= Christianity in Tajikistan =

Christianity is a minority religion in Tajikistan.

According to the 2020 census, it is the second largest religion in the country behind Islam. This is 0.69% of the population, or approximately 50,000 people.

==Denominations==
The World Christian Encyclopedia, Second edition, Volume 1, states the Russian Orthodox Church as the largest Church. The Lutheran Church has one congregation in Dushanbe and smaller groups in few other places. The World Christian Encyclopedia also mentions the presence of the Ukrainian Orthodox Church. There were about 100 Catholics in the country in 2020.

There are at least five registered organizations of Baptists. There is at least one congregation of Korean Protestants. There are foreign Christian missions in Tajikistan. In the constitution, freedom of religion is mentioned. Religious communities must be registered by the Committee on Religious Affairs under the Council of Ministers. It is legal to distribute Christian literature.

■ Job
Continue the article on Christianity in Tajikistan, starting after its final sentence. The entries after this article on Christianity in Tajikistan come from an unrelated source.

■ Listed records
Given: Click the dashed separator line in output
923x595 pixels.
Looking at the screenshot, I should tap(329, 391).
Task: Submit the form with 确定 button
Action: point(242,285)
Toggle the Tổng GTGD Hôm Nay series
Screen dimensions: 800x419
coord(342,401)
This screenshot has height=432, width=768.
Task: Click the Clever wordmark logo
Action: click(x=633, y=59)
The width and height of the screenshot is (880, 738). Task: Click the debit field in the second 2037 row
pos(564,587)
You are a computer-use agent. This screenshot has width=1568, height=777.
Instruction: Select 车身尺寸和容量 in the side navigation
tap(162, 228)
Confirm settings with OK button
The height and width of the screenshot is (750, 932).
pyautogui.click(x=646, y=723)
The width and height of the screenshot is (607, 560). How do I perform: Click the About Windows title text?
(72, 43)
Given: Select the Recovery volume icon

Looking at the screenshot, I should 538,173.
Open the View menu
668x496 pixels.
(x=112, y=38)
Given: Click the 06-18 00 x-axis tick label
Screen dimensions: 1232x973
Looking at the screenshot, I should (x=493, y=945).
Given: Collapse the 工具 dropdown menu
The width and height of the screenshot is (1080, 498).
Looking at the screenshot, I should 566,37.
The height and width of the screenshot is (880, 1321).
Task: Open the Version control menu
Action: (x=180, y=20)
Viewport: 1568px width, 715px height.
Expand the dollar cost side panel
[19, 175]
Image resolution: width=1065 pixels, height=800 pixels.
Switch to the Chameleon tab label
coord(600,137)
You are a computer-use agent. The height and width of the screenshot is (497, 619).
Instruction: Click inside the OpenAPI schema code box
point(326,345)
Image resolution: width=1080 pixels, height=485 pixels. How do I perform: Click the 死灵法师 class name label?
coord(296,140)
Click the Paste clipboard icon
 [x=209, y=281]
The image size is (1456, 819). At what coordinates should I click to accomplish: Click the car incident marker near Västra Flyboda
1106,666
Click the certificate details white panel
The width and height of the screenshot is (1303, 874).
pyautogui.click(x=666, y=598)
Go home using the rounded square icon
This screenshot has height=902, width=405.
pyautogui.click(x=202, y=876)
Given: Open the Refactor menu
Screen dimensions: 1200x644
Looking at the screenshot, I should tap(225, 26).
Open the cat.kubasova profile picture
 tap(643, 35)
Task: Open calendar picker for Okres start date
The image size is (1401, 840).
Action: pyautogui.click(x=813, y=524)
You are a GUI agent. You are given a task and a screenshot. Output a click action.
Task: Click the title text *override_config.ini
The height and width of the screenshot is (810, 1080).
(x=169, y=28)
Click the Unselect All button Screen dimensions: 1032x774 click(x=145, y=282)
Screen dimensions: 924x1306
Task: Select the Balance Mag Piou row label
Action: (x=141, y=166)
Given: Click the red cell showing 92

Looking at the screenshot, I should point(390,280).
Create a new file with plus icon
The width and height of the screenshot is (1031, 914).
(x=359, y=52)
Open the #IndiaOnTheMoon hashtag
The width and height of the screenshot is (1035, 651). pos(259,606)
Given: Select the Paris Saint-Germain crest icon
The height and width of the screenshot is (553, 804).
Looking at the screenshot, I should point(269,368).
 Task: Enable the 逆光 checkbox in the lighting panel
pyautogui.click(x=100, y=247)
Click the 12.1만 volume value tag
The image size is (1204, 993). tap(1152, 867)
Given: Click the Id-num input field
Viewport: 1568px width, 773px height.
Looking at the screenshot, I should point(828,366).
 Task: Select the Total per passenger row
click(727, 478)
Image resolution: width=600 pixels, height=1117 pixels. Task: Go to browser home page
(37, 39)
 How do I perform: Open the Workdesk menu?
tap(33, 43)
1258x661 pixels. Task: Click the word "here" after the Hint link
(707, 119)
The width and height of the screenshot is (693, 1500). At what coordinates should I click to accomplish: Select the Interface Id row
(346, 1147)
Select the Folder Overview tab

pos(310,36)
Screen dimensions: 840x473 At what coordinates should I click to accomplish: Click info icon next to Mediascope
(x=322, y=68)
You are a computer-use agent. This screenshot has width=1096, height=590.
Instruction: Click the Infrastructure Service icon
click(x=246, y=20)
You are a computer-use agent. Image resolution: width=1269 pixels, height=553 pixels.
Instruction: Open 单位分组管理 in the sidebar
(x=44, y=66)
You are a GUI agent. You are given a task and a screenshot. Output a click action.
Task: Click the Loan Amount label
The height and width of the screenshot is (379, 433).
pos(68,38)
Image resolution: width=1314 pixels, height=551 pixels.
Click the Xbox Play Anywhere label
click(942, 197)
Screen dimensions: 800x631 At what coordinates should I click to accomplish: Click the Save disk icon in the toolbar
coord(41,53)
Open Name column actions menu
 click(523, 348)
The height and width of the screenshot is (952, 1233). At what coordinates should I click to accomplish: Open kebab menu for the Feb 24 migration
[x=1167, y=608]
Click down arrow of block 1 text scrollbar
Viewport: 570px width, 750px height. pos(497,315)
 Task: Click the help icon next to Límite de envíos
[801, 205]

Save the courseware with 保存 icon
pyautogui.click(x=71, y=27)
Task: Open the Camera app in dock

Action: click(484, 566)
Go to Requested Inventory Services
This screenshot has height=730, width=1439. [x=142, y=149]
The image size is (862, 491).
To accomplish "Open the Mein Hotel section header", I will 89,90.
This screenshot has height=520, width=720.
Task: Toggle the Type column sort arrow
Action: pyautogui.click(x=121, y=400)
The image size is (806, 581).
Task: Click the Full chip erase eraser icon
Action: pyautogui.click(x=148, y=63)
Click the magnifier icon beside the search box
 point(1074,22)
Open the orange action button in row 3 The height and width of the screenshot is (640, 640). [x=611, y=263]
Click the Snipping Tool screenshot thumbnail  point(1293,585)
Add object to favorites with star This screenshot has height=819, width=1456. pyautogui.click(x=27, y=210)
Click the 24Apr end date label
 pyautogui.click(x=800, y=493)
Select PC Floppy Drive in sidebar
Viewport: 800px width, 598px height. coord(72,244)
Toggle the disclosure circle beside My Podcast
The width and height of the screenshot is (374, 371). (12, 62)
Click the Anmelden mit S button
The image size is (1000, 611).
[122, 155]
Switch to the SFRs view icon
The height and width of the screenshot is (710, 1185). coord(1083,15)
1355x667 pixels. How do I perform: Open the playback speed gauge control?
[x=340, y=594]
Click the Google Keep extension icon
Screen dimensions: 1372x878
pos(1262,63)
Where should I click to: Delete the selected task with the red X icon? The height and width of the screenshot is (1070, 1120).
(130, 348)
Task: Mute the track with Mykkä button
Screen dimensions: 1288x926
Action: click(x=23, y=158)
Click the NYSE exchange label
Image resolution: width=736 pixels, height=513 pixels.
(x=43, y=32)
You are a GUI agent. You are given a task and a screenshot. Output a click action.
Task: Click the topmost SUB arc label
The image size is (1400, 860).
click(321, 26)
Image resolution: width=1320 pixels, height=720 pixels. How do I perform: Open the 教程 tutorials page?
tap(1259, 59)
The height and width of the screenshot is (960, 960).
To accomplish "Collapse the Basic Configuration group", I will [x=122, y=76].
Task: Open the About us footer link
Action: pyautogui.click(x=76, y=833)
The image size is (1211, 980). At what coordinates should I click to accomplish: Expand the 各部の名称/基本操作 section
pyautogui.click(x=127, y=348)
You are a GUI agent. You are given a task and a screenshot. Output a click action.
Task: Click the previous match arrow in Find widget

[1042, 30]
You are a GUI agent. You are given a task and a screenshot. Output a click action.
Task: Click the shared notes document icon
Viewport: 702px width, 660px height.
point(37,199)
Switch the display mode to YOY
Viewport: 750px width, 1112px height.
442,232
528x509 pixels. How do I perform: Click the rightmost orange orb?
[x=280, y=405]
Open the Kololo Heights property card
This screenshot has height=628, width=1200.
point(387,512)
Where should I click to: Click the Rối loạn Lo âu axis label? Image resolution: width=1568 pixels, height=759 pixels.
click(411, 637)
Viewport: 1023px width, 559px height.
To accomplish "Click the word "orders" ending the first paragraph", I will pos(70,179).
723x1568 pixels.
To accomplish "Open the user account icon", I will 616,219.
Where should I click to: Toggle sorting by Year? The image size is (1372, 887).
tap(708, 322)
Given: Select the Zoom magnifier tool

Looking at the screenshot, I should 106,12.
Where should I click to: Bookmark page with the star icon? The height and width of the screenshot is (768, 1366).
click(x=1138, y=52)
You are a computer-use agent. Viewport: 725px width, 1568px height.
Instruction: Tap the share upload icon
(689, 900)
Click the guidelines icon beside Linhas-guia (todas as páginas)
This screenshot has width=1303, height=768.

■ Exercise answer
==Restriction==
In early 2009 Tajikistan enacted a new law on religious practice which essentially limits worship to state-sanctioned forms. The new law imposes censorship on religious literature and restricts performing rituals to state-approved venues. It makes it harder for new religious communities to get registration. This law has been used to ban the Christian aid group.

== Persecutions ==
In recent years, several incidents of violence and discrimination against the Christian minority have been reported. These included the bombing of a Christian church in Dushanbe in 2000, killing 10 and wounding many more. According to reports, some of the surviving victims later faced harassment by the police. In 2012, a young man dressed as Father Frost was stabbed to death in Dushanbe by a crowd shouting "You infidel!". The murder was motivated by religious hatred, according to the Tajik police.

In spite of opposition in relation to conversion from Islam to Christianity, a 2015 study estimates some 2,600 Christians with Muslim backgrounds reside in the country.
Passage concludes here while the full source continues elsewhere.